> Excerpted passage:
+===+
This is my implementation of itoa()
(Integer to Alpha), which converts an integer to a string. Memory management and optimization is important. The caller is not responsible for allocation of the string.
The caller is responsible for freeing the string, as my implementation does not allow to call free()
. The function handles everything internally, except freeing. The function allocates memory twice, for the string to be returned and the int array where the digits are stored.
I am concerned about memory leaks with the allocation of the int array which stores the digits. Is there any way to optimize / secure the memory allocation so I do not get leaks?
The code:
#include <stdlib.h>
static int digitcount(int n)
{
int i = 0;
if (n == 0)
return (1);
while (n != 0)
{
n /= 10;
i++;
}
return (i);
}
static int *revarray(int *a, int size)
{
int tmp = 0;
int i = 0;
while (i < size / 2)
{
tmp = a[i];
a[i] = a[size - i - 1];
a[size - i - 1] = tmp;
i++;
}
return (a);
}
static int *getdigits(int n, int size)
{
int *a;
int r = 0;
int i = 0;
a = malloc(size * sizeof(int));
if (a == NULL)
return (NULL);
if (n == 0)
a[i] = 0;
while (n != 0)
{
r = n % 10;
if (r < 0)
r *= -1;
a[i] = r;
i++;
n /= 10;
}
a = revarray(a, size);
return (a);
}
char *itoa(int n)
+===+
> Data segment:
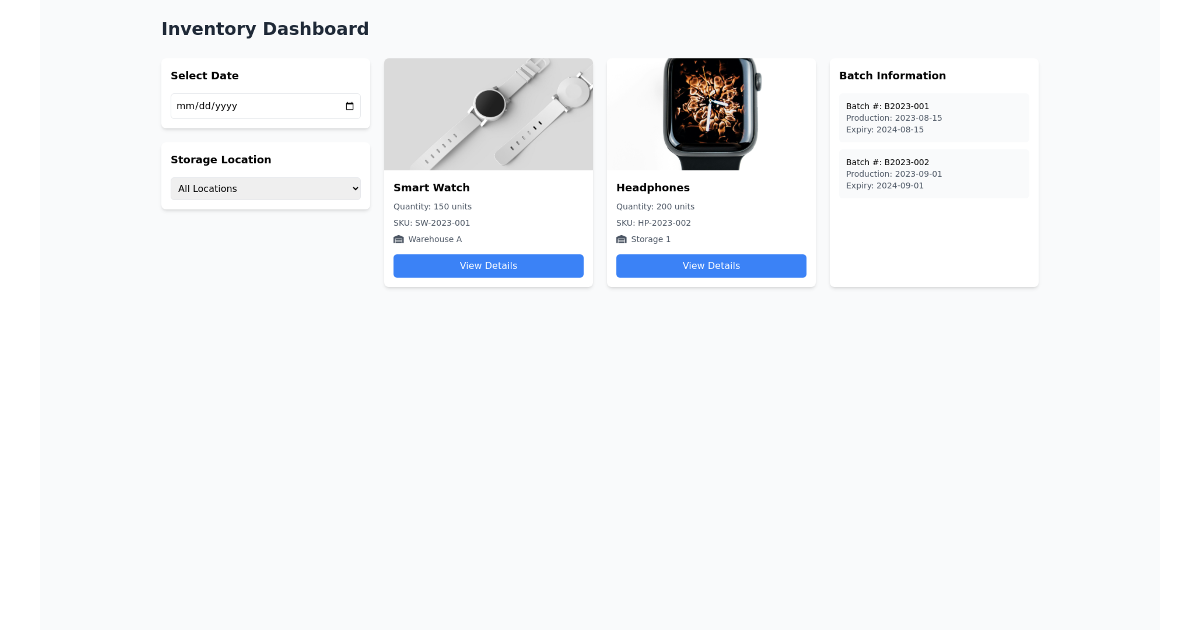Screen dimensions: 1200x630
Task: View details for the Headphones
Action: tap(710, 266)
+===+
> Brief 1:
Rewrite the paragraph of the itoa post that begins "I am concerned about memory leaks" as a short bulleted list that keeps its main points.
> Brief 2:
Please continue the itoa post from its final line, char *itoa(int n), by writing what comes next.

> Exercise result 1:
- The worry is memory leaks from allocating the int array that stores the digits.
- The question is whether that allocation can be optimized or made safer so that no leaks occur.

> Exercise result 2:
{
char *nbr;
int *digits;
int digits_size;
int i;
int j;
digits_size = digitcount(n);
digits = getdigits(n, digits_size);
if (n < 0)
digits_size++;
nbr = malloc(digits_size + 1 * sizeof(char));
if (nbr == NULL || digits == NULL)
return (NULL);
i = 0;
j = 0;
if (n < 0)
nbr[i++] = '-';
while (i < digits_size)
{
nbr[i] = digits[j] + '0';
i++;
j++;
}
nbr[i] = 0;
return (nbr);
}
EDIT:
For practice and understanding I wanted to implement my own itoa()
instead of just calling sprintf()
or using external libraries.
6 Answers 6
Memory management and optimization is important.
I will avoid any stylistic remark and focus on this particular aspect of your query.
Memory
First of all, the first rule of optimization is to avoid allocating memory. In general, memory allocation is slow-ish, and memory de-allocation even slower. In particular, most malloc implementation will perform "consolidation" work during the call to free
which can take a few milliseconds. (The average case isn't that slow, but the worst case can be bad).
As a result, not allocating is generally much faster than allocating. And if you do insist on allocating, at the very least you should only allocate once for the final result, and not allocate for any intermediate value.
Hence the ideal API:
char* my_itoa(char* buffer, int i);
Number of digits
Your method is naive, and therefore slow.
In general, division and modulo are the slowest arithmetic operations on a CPU. For x64, a 64-bits division is 30 to 90 cycles when an addition is 1 cycle and a multiplication 3 cycles. 32-bits divisions fare a bit better, but not by much.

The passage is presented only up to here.